Personal information
- Born: April 15, 1954 (age 71) Philippines
- Nationality: Filipino
- Listed height: 6 ft 0 in (1.83 m)

Career information
- High school: JRC (Mandaluyong)
- College: JRC
- Position: Point guard
- Number: 23
- Coaching career: 1988–2000

Career history

Playing
- 1977: Presto (MICAA)

Coaching
- 1988–1990: Shell Rimula X (assistant)
- 1990–1991: Shell Rimula X
- 1991–1994: Barangay Ginebra Kings (assistant)
- 1995: Philippines
- 1998: Magnolia Purewater Wizards
- 1998–1999: Wilkins Distilled
- 1999: Cagayan de Oro Amigos
- 2019: Mandaluyong El Tigre
- 2022: TUP Gray Hawks

Career highlights
- As head coach: PBA champion (1990 First);

= Arlene Rodriguez =

Filipino basketball player and coach

Arlene Fajardo Rodriguez (born April 15, 1954) is a Filipino coach and former player.

== Career ==

=== Playing career ===
Rodriguez played for JRC Heavy Bombers since high school until college. In MICAA, he played for CFC Presto.

=== Coaching career ===
Rodriguez was coach of the Philippines women's national under-18 team for the 1989 ABC Under-18 Championship for Women.

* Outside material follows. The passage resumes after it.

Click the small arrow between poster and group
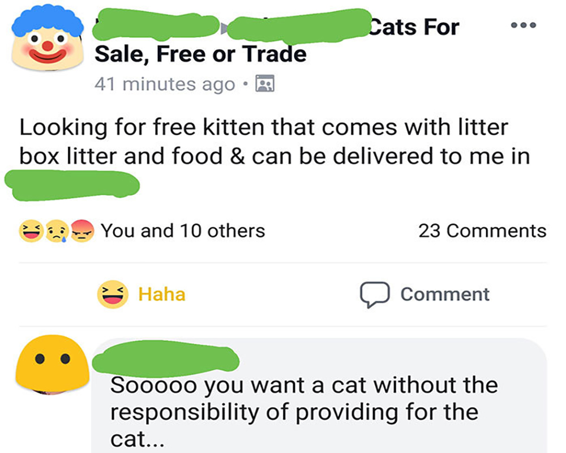The image size is (566, 453). [226, 26]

Rodriguez was started as an assistant coach to Dante Silverio in Formula Shell. Rodriguez later coached the team until 1991.

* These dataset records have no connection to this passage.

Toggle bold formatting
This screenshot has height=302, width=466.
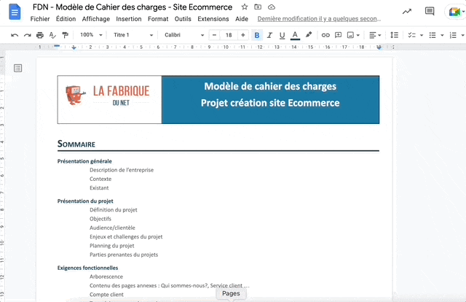pos(257,35)
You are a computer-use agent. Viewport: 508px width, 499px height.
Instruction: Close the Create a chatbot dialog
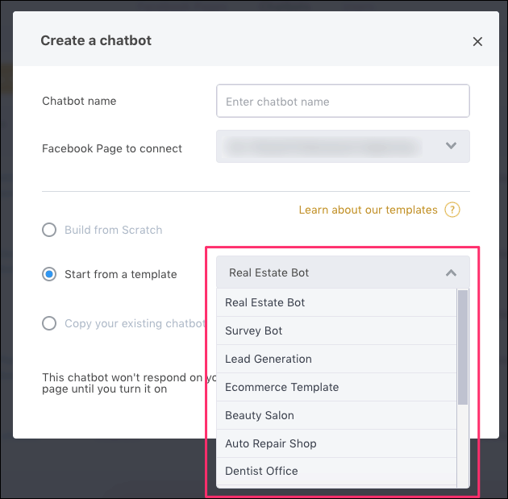(x=477, y=41)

He leave Formula Shell to replace Rino Salazar as an assistant coach to Robert Jaworski in Ginebra. He later coached the Philippine National team, and some PBL and MBA teams.

Currently, he is the coach of TUP Greyhawks.

==== Grassroots Projects ====
He is one of the coaches in Milo Best Centers. He's also working in a grassroots programs.